## EXERCISE DESCRIPTION
Repeat the records in full, exactly.
══ INFORMATION PROVIDED ══
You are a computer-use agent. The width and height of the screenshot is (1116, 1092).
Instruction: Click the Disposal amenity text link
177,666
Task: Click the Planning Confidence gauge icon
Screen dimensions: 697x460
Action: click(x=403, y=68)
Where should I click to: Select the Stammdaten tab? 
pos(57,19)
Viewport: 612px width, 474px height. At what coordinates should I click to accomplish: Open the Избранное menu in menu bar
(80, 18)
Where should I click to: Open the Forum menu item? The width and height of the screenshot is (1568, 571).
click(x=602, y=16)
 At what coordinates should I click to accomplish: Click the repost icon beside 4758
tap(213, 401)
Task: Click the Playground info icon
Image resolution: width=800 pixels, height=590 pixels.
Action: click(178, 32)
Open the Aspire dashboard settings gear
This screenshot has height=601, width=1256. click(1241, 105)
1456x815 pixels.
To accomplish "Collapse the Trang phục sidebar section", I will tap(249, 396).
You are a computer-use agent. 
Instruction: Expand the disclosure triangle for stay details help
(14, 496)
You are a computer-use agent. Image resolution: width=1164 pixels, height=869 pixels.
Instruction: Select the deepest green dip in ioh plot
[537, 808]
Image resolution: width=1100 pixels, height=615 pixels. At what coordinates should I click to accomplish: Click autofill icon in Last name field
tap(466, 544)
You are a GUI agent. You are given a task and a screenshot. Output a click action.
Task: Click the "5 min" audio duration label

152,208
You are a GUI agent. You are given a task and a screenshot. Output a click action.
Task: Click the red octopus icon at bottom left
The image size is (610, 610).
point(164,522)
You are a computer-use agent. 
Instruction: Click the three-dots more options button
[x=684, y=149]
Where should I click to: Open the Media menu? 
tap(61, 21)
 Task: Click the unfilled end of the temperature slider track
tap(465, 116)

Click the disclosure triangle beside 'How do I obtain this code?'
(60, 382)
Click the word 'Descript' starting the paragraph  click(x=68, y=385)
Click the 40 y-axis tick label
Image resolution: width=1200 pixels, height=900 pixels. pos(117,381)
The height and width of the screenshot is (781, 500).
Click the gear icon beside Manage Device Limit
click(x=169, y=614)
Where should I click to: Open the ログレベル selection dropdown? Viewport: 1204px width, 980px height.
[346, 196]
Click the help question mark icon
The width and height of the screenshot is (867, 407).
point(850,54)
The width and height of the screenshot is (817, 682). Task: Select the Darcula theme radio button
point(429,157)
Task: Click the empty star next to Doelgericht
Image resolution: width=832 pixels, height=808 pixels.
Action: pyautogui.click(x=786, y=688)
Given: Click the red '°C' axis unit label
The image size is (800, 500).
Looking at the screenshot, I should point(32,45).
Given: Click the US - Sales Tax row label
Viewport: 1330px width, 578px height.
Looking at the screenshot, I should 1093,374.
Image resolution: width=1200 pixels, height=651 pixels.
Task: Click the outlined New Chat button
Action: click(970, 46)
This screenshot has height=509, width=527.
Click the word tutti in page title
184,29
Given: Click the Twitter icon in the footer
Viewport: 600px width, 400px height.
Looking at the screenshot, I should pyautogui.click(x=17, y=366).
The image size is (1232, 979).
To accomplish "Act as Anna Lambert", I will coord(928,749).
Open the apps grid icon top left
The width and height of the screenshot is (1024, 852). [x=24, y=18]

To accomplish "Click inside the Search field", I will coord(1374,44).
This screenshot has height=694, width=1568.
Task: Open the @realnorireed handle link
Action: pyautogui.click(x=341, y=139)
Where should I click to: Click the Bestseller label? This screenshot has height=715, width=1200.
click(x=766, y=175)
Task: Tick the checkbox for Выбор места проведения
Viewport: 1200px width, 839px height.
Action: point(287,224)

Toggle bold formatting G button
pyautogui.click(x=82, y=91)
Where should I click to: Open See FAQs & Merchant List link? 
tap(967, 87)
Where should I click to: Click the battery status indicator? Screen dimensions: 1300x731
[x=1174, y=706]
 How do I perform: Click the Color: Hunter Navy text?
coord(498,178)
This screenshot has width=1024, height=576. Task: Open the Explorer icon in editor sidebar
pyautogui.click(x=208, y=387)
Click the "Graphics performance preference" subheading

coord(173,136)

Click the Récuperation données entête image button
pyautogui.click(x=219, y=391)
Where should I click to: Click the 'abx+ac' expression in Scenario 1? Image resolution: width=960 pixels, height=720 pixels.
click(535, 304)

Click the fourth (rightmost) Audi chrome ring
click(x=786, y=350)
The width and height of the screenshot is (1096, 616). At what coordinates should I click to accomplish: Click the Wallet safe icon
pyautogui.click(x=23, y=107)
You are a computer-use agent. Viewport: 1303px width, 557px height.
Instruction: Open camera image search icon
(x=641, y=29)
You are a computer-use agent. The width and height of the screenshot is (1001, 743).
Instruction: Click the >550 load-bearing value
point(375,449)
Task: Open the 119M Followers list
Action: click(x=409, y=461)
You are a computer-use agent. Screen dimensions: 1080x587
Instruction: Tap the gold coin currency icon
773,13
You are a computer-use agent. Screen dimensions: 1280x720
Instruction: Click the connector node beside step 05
═══
## RESPONSE
You are a computer-use agent. The width and height of the screenshot is (1116, 1092).
Instruction: Click the Disposal amenity text link
177,666
Task: Click the Planning Confidence gauge icon
Screen dimensions: 697x460
Action: click(x=403, y=68)
Where should I click to: Select the Stammdaten tab? 
pos(57,19)
Viewport: 612px width, 474px height. At what coordinates should I click to accomplish: Open the Избранное menu in menu bar
(80, 18)
Where should I click to: Open the Forum menu item? The width and height of the screenshot is (1568, 571).
click(x=602, y=16)
 At what coordinates should I click to accomplish: Click the repost icon beside 4758
tap(213, 401)
Task: Click the Playground info icon
Image resolution: width=800 pixels, height=590 pixels.
Action: click(178, 32)
Open the Aspire dashboard settings gear
This screenshot has height=601, width=1256. click(1241, 105)
1456x815 pixels.
To accomplish "Collapse the Trang phục sidebar section", I will tap(249, 396).
You are a computer-use agent. 
Instruction: Expand the disclosure triangle for stay details help
(14, 496)
You are a computer-use agent. Image resolution: width=1164 pixels, height=869 pixels.
Instruction: Select the deepest green dip in ioh plot
[537, 808]
Image resolution: width=1100 pixels, height=615 pixels. At what coordinates should I click to accomplish: Click autofill icon in Last name field
tap(466, 544)
You are a GUI agent. You are given a task and a screenshot. Output a click action.
Task: Click the "5 min" audio duration label

152,208
You are a GUI agent. You are given a task and a screenshot. Output a click action.
Task: Click the red octopus icon at bottom left
The image size is (610, 610).
point(164,522)
You are a computer-use agent. 
Instruction: Click the three-dots more options button
[x=684, y=149]
Where should I click to: Open the Media menu? 
tap(61, 21)
 Task: Click the unfilled end of the temperature slider track
tap(465, 116)

Click the disclosure triangle beside 'How do I obtain this code?'
(60, 382)
Click the word 'Descript' starting the paragraph  click(x=68, y=385)
Click the 40 y-axis tick label
Image resolution: width=1200 pixels, height=900 pixels. pos(117,381)
The height and width of the screenshot is (781, 500).
Click the gear icon beside Manage Device Limit
click(x=169, y=614)
Where should I click to: Open the ログレベル selection dropdown? Viewport: 1204px width, 980px height.
[346, 196]
Click the help question mark icon
The width and height of the screenshot is (867, 407).
point(850,54)
The width and height of the screenshot is (817, 682). Task: Select the Darcula theme radio button
point(429,157)
Task: Click the empty star next to Doelgericht
Image resolution: width=832 pixels, height=808 pixels.
Action: pyautogui.click(x=786, y=688)
Given: Click the red '°C' axis unit label
The image size is (800, 500).
Looking at the screenshot, I should point(32,45).
Given: Click the US - Sales Tax row label
Viewport: 1330px width, 578px height.
Looking at the screenshot, I should 1093,374.
Image resolution: width=1200 pixels, height=651 pixels.
Task: Click the outlined New Chat button
Action: click(970, 46)
This screenshot has height=509, width=527.
Click the word tutti in page title
184,29
Given: Click the Twitter icon in the footer
Viewport: 600px width, 400px height.
Looking at the screenshot, I should pyautogui.click(x=17, y=366).
The image size is (1232, 979).
To accomplish "Act as Anna Lambert", I will coord(928,749).
Open the apps grid icon top left
The width and height of the screenshot is (1024, 852). [x=24, y=18]

To accomplish "Click inside the Search field", I will coord(1374,44).
This screenshot has height=694, width=1568.
Task: Open the @realnorireed handle link
Action: pyautogui.click(x=341, y=139)
Where should I click to: Click the Bestseller label? This screenshot has height=715, width=1200.
click(x=766, y=175)
Task: Tick the checkbox for Выбор места проведения
Viewport: 1200px width, 839px height.
Action: point(287,224)

Toggle bold formatting G button
pyautogui.click(x=82, y=91)
Where should I click to: Open See FAQs & Merchant List link? 
tap(967, 87)
Where should I click to: Click the battery status indicator? Screen dimensions: 1300x731
[x=1174, y=706]
 How do I perform: Click the Color: Hunter Navy text?
coord(498,178)
This screenshot has width=1024, height=576. Task: Open the Explorer icon in editor sidebar
pyautogui.click(x=208, y=387)
Click the "Graphics performance preference" subheading

coord(173,136)

Click the Récuperation données entête image button
pyautogui.click(x=219, y=391)
Where should I click to: Click the 'abx+ac' expression in Scenario 1? Image resolution: width=960 pixels, height=720 pixels.
click(535, 304)

Click the fourth (rightmost) Audi chrome ring
click(x=786, y=350)
The width and height of the screenshot is (1096, 616). At what coordinates should I click to accomplish: Click the Wallet safe icon
pyautogui.click(x=23, y=107)
You are a computer-use agent. Viewport: 1303px width, 557px height.
Instruction: Open camera image search icon
(x=641, y=29)
You are a computer-use agent. The width and height of the screenshot is (1001, 743).
Instruction: Click the >550 load-bearing value
point(375,449)
Task: Open the 119M Followers list
Action: click(x=409, y=461)
You are a computer-use agent. Screen dimensions: 1080x587
Instruction: Tap the gold coin currency icon
773,13
You are a computer-use agent. Screen dimensions: 1280x720
Instruction: Click the connector node beside step 05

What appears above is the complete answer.